=== ABOUT THIS EXERCISE ===
Please restate each entry that appears below word for word, without its pictures.

SOURCE MATERIAL section start

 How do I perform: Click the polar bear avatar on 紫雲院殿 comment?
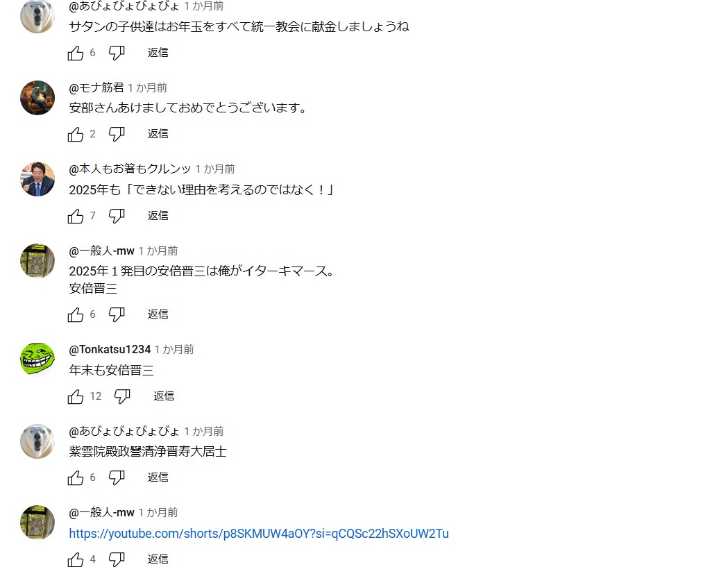[37, 441]
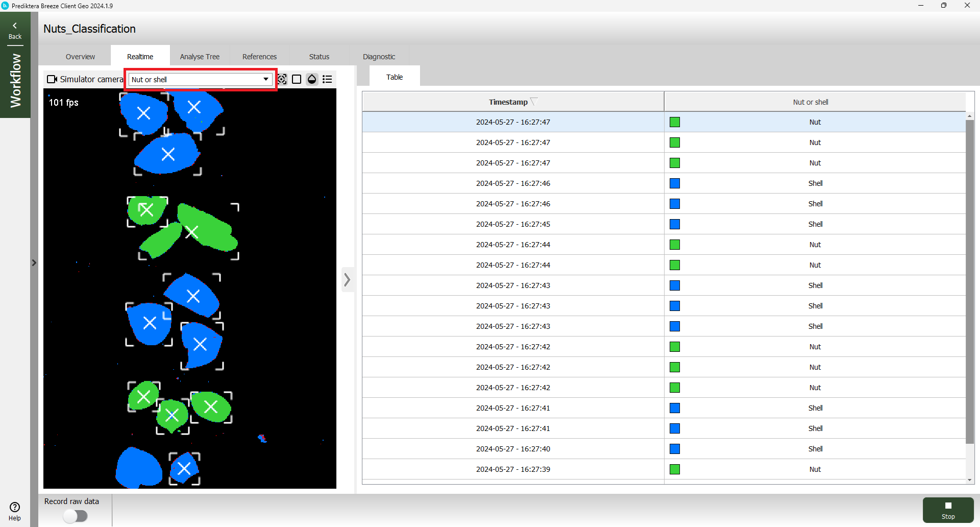Click the Nut or shell column header
Screen dimensions: 980x527
coord(810,102)
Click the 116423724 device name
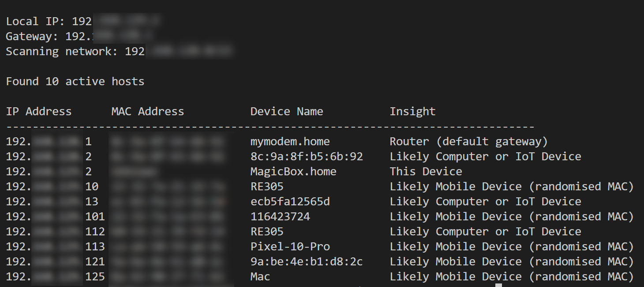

SOURCE MATERIAL section end

=== ANSWER SPACE ===
 How do I perform: Click the polar bear avatar on 紫雲院殿 comment?
[37, 441]
Click the Nut or shell column header
Screen dimensions: 980x527
coord(810,102)
Click the 116423724 device name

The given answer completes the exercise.